La expresión del factor de crecimiento epidérmico humano funcionalmente activo se ha realizado en C. glutamicum , [16] demostrando así un potencial para la producción a escala industrial de proteínas humanas. Las proteínas expresadas pueden dirigirse a la secreción a través de la vía secretora general (Sec) o la vía de translocación de arginina gemela (Tat). [17]

A diferencia de las bacterias gramnegativas , la Corynebacterium grampositiva carece de lipopolisacáridos que funcionan como endotoxinas antigénicas en humanos.

Pseudomonas fluorescens [ editar ]

Las bacterias gramnegativas y no patógenas, Pseudomonas fluorescens , se utilizan para la producción de alto nivel de proteínas recombinantes; comúnmente para el desarrollo de bioterapéuticos y vacunas. P. fluorescens es un organismo metabólicamente versátil que permite un cribado de alto rendimiento y un rápido desarrollo de proteínas complejas. P. fluorescens es más conocido por su capacidad para producir de forma rápida y exitosa títulos altos de proteína soluble activa. [18]

Sistemas eucariotas [ editar ]

Levaduras [ editar ]

Los sistemas de expresión que utilizan S. cerevisiae o Pichia pastoris permiten la producción estable y duradera de proteínas que se procesan de forma similar a las células de mamífero, con alto rendimiento, en medios de proteínas químicamente definidos.

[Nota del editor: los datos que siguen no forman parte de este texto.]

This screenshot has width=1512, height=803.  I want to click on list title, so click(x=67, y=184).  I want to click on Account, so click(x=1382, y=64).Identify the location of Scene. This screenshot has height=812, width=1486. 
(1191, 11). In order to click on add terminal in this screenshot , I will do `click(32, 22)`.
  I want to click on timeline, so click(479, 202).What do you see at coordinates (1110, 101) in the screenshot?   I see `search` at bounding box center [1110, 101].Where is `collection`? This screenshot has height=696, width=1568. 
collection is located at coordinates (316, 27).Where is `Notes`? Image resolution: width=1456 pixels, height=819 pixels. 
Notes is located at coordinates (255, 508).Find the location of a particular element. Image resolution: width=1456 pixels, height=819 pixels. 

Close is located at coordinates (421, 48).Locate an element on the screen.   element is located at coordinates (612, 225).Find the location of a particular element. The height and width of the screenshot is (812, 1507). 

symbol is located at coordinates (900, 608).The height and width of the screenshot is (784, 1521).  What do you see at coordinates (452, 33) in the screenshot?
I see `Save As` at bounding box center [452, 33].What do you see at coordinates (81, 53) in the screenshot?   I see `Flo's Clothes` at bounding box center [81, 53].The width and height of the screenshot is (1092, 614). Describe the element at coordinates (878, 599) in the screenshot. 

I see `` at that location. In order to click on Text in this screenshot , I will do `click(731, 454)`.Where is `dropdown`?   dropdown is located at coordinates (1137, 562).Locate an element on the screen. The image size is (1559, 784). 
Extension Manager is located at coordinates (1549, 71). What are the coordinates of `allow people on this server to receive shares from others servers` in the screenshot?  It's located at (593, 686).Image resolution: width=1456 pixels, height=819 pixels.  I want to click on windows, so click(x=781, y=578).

Hongos filamentosos [ editar ]

Los hongos filamentosos, especialmente Aspergillus y Trichoderma , pero también más recientemente Myceliophthora thermophila C1 [8], se han desarrollado en plataformas de expresión para la detección y producción de diversas enzimas industriales . El sistema de expresión C1 muestra una morfología de baja viscosidad en cultivo sumergido, lo que permite el uso de medios complejos de crecimiento y producción.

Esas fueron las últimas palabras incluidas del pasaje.